If you’ve ever been prescribed antibiotics to fight the flu, you’ve experienced first-hand how difficult it is for doctors to distinguish between bacterial infections and viral infections (the flu is the latter). Oftentimes, doctors will prescribe antibiotics just in case it’s a bacterial infection so the patient will recover sooner. Early administration of antibiotics can halt bacterial infections before they spiral out of control, but the practice has led to the overuse of our most precious drugs.
Fortunately, a team of researchers announced yesterday that they may have solved this problem in the form of a blood test. It works by detecting the proteins produced by a patient’s own body in response to infection to quickly determine whether they have been sickened by a bacterial strain or a virus. It returns a result within minutes rather than the hours or days required with typical clinical tests.
Today’s tests aren’t just slow, they also require that the infectious agent has multiplied enough inside the patient’s body that the levels are high enough to be detected, and can misidentify the root cause when a person has concurrent infections. To overcome these hurdles, scientists from Israeli biotech company MeMed looked to the patient’s own body to see which molecules the immune system produces when fighting off different kinds of infections.

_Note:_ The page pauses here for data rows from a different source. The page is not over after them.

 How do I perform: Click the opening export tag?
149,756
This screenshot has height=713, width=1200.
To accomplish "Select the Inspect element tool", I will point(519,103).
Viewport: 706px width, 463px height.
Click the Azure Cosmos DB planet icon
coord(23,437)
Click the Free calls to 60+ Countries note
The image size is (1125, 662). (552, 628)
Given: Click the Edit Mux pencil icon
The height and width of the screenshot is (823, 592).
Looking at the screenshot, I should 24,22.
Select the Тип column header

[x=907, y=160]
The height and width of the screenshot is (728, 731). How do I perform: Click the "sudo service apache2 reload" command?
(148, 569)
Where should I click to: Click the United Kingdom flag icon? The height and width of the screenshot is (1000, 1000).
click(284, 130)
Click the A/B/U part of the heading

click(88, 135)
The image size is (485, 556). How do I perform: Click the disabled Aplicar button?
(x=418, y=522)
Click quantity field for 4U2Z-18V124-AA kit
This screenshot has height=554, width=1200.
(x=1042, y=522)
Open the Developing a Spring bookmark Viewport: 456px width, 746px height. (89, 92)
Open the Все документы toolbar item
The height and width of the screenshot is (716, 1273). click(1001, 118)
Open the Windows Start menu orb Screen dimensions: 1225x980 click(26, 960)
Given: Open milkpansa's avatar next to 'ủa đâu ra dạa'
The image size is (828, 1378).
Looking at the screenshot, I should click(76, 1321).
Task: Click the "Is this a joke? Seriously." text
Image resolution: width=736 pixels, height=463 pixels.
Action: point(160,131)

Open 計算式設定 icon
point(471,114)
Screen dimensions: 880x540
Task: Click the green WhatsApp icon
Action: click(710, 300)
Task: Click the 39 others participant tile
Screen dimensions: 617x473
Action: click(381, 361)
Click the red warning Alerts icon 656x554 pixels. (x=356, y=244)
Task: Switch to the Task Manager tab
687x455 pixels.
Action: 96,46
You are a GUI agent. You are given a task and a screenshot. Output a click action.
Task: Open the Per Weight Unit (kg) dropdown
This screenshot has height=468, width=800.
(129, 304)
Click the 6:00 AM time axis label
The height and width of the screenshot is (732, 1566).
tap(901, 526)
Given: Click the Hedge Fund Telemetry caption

The test performed well, properly identifying the type of infection most of the time. The researchers even report that it is more accurate than typical clinical diagnostics. Here’s Smitha Mundasad, reporting for BBC News on the new test:
It relies on the fact that bacteria and viruses can trigger different protein pathways once they infect the body.
A novel one, called TRAIL, was particularly high in viral infections and depleted during bacterial ones. They combined this with two other proteins – one is already used in routine practice.
The rapid test could slow the rampant spread of antibiotic resistance in bacteria. Inappropriately prescribing antibiotics to to combat a virus like the flu or using too low of a dose of antibiotics encourages bacteria to evolve traits that protect them from commonly used drugs.
Antibiotic misuse is not a small problem. The CDC estimates that nearly half of all antibiotics should never have been prescribed in the first place, and antibiotic resistant bacteria infect around 2 million people each year in the United States, killing over 23,000 of those infected.
Virus expert Jonathan Ball from the University of Nottingham is cautiously optimistic, telling the BBC’s Mundasad that while MeMed’s new test might reduce inappropriate antibiotic use, “It will be important to see how it performs in the long term.”